Solved – Calculating robust z scores with median and MAD

descriptive statisticsmadmathematical-statisticsrz-score

Could someone explain the scaling factors involved in calculating robust z scores using median and MAD please?

As I understand it, conventional Z scores calculated using the mean and SD are sensitive to outliers in the data. An alternative is to use the median and median-absolute-deviation (MAD).

The formula for MAD is: MAD = median(| x – median(x)|)

However, in R, the MAD of a vector x of observations is median(abs(x – median(x))) multiplied by the default constant 1.4826 (scale factor for MAD for non-normal distribution), which is used to put MAD on the same scale as the data and assumes normally distributed data.

I'm confused as to how this fits in to computing robust z scores. I have seen this calculated as:

Robust z-score = (xi – x̃) / MAD (where xi: A single data value and x̃: The median of the dataset).

Also, I have seen:

Robust z-score = 0.6745(xi – x̃) / MAD

Which of these is correct? Does the MAD calculation above include the b constant 1.4826, or is the constant set to 1?

Furthermore, I've read that the standard b constant handles skewed data pretty well, but one could calculate b independently. I am dealing with slightly skewed data that follows a poisson distribution.

Any insight and suggestions would be greatly appreciated!

Best Answer

You write: "However, in R, the MAD of a vector x of observations is median(abs(x - median(x))) multiplied by the default constant 1.4826 (scale factor for MAD for non-normal distribution), which is used to put MAD on the same scale as the data and assumes normally distributed data."

But this is not quite how it is. The MAD multiplied by the factor 1.4826 is as estimator consistent for the $\sigma$ of a ${\cal N}(0,\sigma^2)$ distribution. The factor is used in order to put the MAD on the same scale not "as the data", but as the standard estimator of the normal standard deviation.
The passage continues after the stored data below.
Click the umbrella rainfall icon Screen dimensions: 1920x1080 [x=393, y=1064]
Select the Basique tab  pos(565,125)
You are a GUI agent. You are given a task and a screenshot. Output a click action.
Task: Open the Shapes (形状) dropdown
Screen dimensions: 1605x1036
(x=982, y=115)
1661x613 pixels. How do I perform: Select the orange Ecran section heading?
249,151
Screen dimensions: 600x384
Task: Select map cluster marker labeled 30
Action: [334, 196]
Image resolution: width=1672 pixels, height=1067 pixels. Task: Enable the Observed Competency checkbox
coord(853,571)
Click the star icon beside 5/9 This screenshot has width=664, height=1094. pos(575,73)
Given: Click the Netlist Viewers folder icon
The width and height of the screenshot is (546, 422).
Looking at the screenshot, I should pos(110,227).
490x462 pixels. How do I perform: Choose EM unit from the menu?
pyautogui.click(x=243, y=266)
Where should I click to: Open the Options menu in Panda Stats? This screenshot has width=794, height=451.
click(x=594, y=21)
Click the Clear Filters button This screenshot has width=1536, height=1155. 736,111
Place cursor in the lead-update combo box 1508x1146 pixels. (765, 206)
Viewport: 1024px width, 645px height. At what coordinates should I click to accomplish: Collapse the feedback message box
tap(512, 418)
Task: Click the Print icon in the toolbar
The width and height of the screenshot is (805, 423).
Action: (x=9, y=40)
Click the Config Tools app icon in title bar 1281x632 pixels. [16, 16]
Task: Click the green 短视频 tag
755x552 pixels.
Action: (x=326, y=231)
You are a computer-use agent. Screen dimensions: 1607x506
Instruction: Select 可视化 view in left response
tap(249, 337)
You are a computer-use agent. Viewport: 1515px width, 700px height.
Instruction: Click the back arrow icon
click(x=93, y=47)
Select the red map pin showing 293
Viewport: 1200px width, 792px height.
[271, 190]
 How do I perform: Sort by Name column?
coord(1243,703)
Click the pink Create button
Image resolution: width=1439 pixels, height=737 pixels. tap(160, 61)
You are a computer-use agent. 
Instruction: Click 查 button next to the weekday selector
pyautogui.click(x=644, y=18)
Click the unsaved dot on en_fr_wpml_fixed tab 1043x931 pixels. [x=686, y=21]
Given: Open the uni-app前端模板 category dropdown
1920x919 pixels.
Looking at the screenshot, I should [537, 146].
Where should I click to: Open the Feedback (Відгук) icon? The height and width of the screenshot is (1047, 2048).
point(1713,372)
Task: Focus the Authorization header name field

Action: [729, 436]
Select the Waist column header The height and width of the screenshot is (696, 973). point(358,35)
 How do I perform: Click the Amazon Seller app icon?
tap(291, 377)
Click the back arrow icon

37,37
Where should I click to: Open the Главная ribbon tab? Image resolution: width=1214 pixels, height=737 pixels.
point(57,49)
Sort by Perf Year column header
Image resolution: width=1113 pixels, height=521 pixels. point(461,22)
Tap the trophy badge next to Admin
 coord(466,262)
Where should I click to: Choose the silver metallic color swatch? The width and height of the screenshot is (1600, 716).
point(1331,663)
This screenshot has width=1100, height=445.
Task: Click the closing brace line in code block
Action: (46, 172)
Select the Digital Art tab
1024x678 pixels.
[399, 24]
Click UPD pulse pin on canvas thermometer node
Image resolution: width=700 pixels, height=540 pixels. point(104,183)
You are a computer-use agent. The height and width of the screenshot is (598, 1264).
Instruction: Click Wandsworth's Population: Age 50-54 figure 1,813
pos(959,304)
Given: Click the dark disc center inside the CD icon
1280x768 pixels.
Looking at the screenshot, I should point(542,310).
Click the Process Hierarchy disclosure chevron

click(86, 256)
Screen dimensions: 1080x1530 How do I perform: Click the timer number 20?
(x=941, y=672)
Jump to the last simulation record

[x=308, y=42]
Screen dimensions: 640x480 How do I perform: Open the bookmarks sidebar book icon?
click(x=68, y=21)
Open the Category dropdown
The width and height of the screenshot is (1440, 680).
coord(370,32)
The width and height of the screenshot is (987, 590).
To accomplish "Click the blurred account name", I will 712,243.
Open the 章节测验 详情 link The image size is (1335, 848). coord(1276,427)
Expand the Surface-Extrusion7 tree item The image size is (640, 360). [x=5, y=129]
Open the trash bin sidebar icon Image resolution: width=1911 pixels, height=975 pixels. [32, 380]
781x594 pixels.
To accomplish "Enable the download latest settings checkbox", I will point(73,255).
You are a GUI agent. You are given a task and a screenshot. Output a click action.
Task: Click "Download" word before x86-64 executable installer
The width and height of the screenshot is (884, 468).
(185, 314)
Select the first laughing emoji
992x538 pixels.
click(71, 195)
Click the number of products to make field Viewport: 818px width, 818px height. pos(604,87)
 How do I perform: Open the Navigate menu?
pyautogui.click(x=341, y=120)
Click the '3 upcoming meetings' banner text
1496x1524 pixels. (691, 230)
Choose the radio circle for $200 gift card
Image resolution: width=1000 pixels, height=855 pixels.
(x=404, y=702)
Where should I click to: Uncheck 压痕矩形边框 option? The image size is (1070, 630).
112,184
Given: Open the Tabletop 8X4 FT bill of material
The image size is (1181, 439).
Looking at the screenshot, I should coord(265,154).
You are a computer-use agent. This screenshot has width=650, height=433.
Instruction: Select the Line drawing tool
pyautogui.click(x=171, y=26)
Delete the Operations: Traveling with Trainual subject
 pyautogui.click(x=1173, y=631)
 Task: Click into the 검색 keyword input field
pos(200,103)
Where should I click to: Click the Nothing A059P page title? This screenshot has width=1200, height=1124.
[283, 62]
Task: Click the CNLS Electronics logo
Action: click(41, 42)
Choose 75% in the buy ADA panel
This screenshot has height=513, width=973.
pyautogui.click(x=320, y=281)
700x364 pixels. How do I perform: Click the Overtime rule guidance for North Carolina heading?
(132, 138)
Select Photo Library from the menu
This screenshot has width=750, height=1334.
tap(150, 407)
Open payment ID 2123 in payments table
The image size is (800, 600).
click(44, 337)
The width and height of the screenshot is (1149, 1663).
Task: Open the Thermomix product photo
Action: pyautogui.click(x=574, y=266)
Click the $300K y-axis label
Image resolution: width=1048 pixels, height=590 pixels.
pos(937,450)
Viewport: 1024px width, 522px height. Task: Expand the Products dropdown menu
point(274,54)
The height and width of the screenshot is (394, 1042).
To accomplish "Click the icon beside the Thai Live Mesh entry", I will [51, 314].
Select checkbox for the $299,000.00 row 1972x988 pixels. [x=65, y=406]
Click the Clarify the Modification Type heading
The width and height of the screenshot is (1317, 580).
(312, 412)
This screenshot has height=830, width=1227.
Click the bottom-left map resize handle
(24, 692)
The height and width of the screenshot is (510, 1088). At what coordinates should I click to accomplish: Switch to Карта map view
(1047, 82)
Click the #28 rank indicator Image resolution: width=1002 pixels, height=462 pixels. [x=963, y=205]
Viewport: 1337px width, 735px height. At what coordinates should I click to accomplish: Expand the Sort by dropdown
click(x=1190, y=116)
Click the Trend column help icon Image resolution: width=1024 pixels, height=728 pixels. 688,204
The normal distribution here is not an "assumption" but rather a calibration tool; the MAD is multiplied with a factor that under normality will give you (asymptotically at least) the same as the standard estimator. This means that the size of the robust z-scores is also comparable with the size of the standard z-scores, and quantiles from the normal distribution can be used, for example, for outlier detection. This does not mean that the data have to be normal, as the MAD is not affected by outliers regardless of whether multiplied by 1.4826 or not. It rather means that if the majority of the data look like coming from a normal distribution, robust z-scores can be used to detect outliers that are not in line with normality, because they are unaffected by these outliers, as opposed to the standard z-scores, and multiplication by 1.4826 makes sure that expected robust z-scores for non-outliers are in the same ball park as nonrobust z-scores in case no outliers exist.

Oh, and in case this isn't clear anyway: 0.6745=1/1.4826, so the formula involving 0.6745 just comes from multiplying the MAD in the denominator by 1.4826.

Warning! Very occasionally I have seen the term MAD used so that the factor 1.4826 is already included, and this can of course be a source of confusion. However I believe that the majority uses the notation as you did, defining the MAD without any factor (or, equivalently, with factor 1), which then afterwards is multiplied by 1.4826 outside the definition of MAD.